Has anyone ever stolen your research ideas or results, or has someone else’s actions prevented you from patenting your inventions?
I am a master’s student at Hanken School of Economics. I am conducting a study for my master’s thesis related to the phenomenon of idea theft (formally known as misappropriation, which is a form of research misconduct) in Academia. In addition to a literature research, I would like to conduct a small survey (and some possibly interviews) to find out whether idea theft is a common phenomenon in Academia and what kind of consequences misappropriation of research ideas has on collaboration, innovation and patenting.
Research usually involves sharing research ideas with other researchers through collaboration with researchers from the same department or university or from different local and foreign universities. Research ideas can also be shared when writing grant applications and while networking at conferences. At best, this can lead up to a fruitful collaboration and scientific breakthroughs, but at worst the researcher might end up getting ‘scooped’, i.e. their research ideas are stolen by a colleague, a collaborator, a peer-reviewer or someone else who has access to unpublished data. Someone else’s actions can even prevent a researcher from patenting their innovation if the novelty aspect is destroyed. Furthermore, the fear of scooping might reduce the willingness for collaboration and thus affect innovation negatively.

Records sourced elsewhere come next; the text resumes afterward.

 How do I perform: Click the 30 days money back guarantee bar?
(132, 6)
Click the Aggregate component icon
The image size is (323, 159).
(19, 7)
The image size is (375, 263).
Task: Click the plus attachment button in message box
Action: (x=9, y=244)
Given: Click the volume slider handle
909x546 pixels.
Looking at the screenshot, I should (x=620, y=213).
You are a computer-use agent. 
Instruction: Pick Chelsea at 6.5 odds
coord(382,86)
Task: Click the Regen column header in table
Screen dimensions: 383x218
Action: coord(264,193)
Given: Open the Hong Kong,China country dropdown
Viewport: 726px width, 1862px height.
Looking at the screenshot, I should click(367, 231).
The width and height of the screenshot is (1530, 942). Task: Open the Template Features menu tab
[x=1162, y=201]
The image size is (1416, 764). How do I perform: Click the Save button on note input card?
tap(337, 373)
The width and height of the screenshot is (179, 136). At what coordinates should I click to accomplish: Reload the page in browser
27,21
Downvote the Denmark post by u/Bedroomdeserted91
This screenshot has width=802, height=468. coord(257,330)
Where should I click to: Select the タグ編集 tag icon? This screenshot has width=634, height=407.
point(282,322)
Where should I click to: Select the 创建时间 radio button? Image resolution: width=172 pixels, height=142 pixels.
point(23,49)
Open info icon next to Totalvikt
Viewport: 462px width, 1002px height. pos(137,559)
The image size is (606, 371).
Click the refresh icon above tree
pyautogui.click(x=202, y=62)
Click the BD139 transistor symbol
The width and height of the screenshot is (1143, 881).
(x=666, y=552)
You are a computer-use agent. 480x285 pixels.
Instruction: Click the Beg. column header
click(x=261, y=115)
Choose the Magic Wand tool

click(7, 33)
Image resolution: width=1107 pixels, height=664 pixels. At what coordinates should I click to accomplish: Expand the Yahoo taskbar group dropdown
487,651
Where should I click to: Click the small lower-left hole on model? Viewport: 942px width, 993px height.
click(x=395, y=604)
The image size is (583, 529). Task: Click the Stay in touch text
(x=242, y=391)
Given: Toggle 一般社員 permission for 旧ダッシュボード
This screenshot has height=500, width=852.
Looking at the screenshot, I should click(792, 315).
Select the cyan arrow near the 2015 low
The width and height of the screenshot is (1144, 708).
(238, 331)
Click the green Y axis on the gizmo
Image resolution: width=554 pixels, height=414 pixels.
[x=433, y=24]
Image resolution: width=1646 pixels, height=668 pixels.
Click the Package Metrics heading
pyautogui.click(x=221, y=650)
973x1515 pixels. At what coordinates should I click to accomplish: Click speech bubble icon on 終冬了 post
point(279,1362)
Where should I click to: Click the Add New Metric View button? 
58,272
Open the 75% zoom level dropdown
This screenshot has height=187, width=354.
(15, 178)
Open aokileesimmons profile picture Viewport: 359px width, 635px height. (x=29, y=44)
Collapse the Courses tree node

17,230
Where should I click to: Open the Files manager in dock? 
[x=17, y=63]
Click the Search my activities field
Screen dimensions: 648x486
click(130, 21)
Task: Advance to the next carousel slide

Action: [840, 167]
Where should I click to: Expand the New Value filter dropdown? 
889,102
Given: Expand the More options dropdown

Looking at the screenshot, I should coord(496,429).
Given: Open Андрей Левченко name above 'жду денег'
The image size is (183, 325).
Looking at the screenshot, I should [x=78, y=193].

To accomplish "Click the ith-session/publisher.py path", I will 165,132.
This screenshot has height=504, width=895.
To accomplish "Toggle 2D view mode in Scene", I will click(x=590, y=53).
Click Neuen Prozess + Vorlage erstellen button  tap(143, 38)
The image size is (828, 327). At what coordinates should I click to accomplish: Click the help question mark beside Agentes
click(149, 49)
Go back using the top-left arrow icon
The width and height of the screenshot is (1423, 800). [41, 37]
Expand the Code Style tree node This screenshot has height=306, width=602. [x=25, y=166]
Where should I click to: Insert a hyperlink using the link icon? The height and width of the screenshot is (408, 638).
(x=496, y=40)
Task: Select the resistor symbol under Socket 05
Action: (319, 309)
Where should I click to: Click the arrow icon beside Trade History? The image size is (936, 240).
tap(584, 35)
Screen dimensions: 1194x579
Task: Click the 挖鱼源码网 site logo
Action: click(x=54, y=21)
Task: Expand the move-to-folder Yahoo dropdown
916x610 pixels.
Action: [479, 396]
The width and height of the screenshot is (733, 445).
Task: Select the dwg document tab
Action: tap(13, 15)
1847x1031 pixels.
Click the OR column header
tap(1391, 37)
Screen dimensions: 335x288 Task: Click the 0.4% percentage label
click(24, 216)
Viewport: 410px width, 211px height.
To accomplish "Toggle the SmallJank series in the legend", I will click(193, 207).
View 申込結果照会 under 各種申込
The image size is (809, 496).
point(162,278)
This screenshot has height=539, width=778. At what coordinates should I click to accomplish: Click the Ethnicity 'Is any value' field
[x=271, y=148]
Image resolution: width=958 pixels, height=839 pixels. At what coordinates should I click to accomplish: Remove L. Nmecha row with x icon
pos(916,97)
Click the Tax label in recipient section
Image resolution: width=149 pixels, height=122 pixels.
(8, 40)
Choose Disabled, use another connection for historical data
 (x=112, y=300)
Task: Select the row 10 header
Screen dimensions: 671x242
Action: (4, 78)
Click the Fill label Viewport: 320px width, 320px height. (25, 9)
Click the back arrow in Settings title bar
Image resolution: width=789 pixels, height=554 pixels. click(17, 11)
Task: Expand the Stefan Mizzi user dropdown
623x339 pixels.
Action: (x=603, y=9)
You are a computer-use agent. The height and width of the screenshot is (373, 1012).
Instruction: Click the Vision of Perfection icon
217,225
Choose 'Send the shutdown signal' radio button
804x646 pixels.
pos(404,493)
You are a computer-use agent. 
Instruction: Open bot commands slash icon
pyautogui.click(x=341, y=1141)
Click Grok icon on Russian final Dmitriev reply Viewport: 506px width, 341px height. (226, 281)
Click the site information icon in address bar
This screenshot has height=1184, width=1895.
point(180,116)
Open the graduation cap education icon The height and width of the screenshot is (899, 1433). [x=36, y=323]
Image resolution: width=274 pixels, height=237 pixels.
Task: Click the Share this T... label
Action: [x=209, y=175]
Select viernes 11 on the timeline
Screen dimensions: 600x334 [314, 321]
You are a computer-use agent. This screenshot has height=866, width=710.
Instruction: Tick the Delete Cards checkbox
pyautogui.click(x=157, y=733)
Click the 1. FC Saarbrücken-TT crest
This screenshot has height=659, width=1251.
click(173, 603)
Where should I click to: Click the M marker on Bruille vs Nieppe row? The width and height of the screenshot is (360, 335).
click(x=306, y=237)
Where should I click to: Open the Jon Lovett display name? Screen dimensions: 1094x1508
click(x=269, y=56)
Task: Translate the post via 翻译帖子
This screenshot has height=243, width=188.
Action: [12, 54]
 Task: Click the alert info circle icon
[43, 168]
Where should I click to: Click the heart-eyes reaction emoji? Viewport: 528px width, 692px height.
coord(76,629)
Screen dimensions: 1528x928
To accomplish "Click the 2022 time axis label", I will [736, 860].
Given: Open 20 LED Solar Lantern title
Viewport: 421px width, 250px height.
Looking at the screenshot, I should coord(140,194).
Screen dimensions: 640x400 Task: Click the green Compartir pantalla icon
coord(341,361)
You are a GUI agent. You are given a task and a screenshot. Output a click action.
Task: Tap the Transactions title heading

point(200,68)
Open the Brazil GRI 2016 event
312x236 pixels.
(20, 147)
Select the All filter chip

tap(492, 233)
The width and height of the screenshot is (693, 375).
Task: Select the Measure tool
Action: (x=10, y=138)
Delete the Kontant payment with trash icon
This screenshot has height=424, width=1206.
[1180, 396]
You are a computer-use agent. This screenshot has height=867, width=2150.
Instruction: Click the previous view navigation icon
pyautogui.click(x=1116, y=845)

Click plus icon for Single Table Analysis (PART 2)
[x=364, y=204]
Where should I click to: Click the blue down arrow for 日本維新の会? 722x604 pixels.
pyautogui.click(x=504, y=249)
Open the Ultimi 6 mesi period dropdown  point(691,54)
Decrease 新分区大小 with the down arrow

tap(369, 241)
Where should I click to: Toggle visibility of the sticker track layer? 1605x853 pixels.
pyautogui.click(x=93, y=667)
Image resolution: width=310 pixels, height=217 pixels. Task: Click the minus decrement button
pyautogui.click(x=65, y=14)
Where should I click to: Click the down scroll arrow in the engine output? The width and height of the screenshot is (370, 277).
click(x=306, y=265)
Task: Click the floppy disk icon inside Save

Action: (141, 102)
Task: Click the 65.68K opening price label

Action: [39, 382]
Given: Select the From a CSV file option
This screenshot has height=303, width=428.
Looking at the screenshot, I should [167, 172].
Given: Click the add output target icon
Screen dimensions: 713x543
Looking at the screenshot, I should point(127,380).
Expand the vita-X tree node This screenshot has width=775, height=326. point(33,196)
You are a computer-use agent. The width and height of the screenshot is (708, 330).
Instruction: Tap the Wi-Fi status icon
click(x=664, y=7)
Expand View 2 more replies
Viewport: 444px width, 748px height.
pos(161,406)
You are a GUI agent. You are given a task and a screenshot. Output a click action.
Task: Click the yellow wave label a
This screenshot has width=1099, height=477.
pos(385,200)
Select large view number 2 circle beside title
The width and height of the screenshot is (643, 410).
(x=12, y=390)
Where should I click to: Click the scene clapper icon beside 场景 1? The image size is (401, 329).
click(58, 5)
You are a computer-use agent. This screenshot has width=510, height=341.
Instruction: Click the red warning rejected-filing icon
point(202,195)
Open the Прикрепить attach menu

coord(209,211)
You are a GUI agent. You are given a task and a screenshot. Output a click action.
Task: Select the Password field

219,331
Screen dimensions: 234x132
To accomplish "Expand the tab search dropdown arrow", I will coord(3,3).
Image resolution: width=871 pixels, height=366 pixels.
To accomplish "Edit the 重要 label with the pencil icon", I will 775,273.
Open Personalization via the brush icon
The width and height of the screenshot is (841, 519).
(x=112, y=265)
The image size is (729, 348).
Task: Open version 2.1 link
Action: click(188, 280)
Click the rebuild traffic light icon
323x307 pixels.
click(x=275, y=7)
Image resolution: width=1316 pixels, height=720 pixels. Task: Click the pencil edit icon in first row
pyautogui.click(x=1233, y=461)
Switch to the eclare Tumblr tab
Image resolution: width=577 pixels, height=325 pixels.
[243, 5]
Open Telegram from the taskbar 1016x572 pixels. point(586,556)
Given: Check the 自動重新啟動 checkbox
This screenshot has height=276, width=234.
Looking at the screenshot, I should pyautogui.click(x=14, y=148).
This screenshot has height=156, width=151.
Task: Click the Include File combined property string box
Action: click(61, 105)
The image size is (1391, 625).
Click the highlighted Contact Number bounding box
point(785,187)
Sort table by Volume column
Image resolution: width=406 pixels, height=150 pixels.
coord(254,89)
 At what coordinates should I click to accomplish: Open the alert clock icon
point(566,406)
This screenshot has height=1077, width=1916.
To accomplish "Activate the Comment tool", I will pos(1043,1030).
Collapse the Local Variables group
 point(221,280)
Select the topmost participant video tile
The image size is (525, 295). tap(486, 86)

If you want to help me with my master’s thesis, please to participate in a short anonymous survey by clicking on the hyperlink below (please see the consent message at the end of the email): https://www.webropolsurveys.com/S/79586E53ACAE7B92.par
If you also wish to be interviewed, please email me at email@example.com.
The interviews will be transcripted in the Appendix of the thesis and the interviewees will be referred to as titles, e.g. Doctoral Candidate 1, Professor 1 or as Respondent 1, Responded 2, if wished. As this is a sensitive matter, the names and contact information will be deleted from the data. The interviewees will also have the possibility to view their interview transcripts and to withdraw their interview before the thesis is published.